'''

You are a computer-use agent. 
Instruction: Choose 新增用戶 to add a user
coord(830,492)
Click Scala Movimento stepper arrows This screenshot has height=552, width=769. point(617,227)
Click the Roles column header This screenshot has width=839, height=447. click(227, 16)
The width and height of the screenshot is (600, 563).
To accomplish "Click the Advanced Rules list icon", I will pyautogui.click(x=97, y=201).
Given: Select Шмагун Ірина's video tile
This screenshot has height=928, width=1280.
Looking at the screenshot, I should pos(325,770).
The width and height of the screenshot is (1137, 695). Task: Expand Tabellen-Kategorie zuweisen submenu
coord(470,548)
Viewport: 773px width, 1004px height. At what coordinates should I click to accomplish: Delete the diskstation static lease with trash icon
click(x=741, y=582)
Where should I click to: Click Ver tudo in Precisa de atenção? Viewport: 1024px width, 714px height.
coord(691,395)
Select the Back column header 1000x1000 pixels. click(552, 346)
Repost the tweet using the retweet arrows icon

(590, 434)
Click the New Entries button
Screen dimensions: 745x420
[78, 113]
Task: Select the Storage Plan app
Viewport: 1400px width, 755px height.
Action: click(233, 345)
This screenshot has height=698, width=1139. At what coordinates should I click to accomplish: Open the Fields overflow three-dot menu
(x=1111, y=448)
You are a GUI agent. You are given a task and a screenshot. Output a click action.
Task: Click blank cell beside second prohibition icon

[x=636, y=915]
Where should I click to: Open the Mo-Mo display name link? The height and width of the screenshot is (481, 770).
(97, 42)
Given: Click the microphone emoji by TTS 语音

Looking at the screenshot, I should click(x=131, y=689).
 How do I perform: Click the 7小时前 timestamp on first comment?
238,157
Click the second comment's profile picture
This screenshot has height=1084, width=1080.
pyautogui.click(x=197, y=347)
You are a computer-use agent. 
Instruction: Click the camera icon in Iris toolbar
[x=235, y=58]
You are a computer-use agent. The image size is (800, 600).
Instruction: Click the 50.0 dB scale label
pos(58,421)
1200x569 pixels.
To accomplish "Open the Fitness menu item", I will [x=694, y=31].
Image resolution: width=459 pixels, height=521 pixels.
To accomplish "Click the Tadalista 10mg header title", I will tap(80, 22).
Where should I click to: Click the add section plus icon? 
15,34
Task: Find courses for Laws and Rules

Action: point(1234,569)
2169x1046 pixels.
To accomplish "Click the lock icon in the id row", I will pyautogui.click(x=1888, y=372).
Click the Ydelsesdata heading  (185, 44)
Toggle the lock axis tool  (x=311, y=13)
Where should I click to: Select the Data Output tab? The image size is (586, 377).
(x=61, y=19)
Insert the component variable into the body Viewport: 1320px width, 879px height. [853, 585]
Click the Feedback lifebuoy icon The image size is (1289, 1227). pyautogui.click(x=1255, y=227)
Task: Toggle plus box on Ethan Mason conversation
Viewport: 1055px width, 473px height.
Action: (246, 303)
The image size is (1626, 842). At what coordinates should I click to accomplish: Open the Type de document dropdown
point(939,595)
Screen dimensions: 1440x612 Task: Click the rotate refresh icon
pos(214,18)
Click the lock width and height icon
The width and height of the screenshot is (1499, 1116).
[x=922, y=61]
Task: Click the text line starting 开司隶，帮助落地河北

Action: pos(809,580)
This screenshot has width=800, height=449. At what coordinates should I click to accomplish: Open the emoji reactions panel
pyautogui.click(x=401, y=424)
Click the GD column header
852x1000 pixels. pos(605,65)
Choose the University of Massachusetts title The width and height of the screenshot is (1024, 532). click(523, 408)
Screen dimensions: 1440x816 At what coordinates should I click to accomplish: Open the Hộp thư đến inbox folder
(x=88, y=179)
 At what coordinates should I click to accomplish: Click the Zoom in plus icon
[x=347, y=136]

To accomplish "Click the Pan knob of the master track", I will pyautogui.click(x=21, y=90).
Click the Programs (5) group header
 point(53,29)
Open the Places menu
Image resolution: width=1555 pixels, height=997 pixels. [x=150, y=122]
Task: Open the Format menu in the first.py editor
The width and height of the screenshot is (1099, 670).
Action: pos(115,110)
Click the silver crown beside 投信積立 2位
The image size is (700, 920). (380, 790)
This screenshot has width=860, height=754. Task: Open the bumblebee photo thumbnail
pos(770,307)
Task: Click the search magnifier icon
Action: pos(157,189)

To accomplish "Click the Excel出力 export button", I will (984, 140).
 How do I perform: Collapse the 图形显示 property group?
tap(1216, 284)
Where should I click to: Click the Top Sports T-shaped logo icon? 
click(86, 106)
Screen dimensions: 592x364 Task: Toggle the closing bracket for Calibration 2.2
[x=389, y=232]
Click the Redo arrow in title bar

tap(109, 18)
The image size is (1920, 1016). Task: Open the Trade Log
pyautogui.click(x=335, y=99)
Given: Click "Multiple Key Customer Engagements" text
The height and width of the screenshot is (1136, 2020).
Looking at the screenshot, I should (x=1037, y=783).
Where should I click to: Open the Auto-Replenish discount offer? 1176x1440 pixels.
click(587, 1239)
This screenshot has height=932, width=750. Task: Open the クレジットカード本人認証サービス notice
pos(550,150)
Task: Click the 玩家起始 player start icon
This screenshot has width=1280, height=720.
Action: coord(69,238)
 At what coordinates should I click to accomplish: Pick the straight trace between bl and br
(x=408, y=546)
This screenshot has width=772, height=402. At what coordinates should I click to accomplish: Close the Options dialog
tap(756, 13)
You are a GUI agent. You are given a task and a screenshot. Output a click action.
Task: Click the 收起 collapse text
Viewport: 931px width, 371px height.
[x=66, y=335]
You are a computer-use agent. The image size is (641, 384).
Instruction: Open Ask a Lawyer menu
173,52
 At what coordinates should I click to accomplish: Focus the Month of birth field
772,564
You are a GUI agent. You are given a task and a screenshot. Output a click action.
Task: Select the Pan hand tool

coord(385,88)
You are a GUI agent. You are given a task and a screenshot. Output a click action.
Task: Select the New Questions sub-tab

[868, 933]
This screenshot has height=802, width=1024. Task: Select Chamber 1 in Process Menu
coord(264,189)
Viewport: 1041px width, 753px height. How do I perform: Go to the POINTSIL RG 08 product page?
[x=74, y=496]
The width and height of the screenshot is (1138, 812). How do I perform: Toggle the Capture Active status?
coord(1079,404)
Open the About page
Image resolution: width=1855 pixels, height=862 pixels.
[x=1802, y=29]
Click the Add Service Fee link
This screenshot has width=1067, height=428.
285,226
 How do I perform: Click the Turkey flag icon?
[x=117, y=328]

'''

Please show every line of the records that holds the word "will".

To accomplish "Click the Advanced Rules list icon", I will pyautogui.click(x=97, y=201).
To accomplish "Open the Fitness menu item", I will [x=694, y=31].
To accomplish "Click the Tadalista 10mg header title", I will tap(80, 22).
To accomplish "Click the lock icon in the id row", I will pyautogui.click(x=1888, y=372).
To accomplish "Click the Pan knob of the master track", I will pyautogui.click(x=21, y=90).
To accomplish "Click the Excel出力 export button", I will (984, 140).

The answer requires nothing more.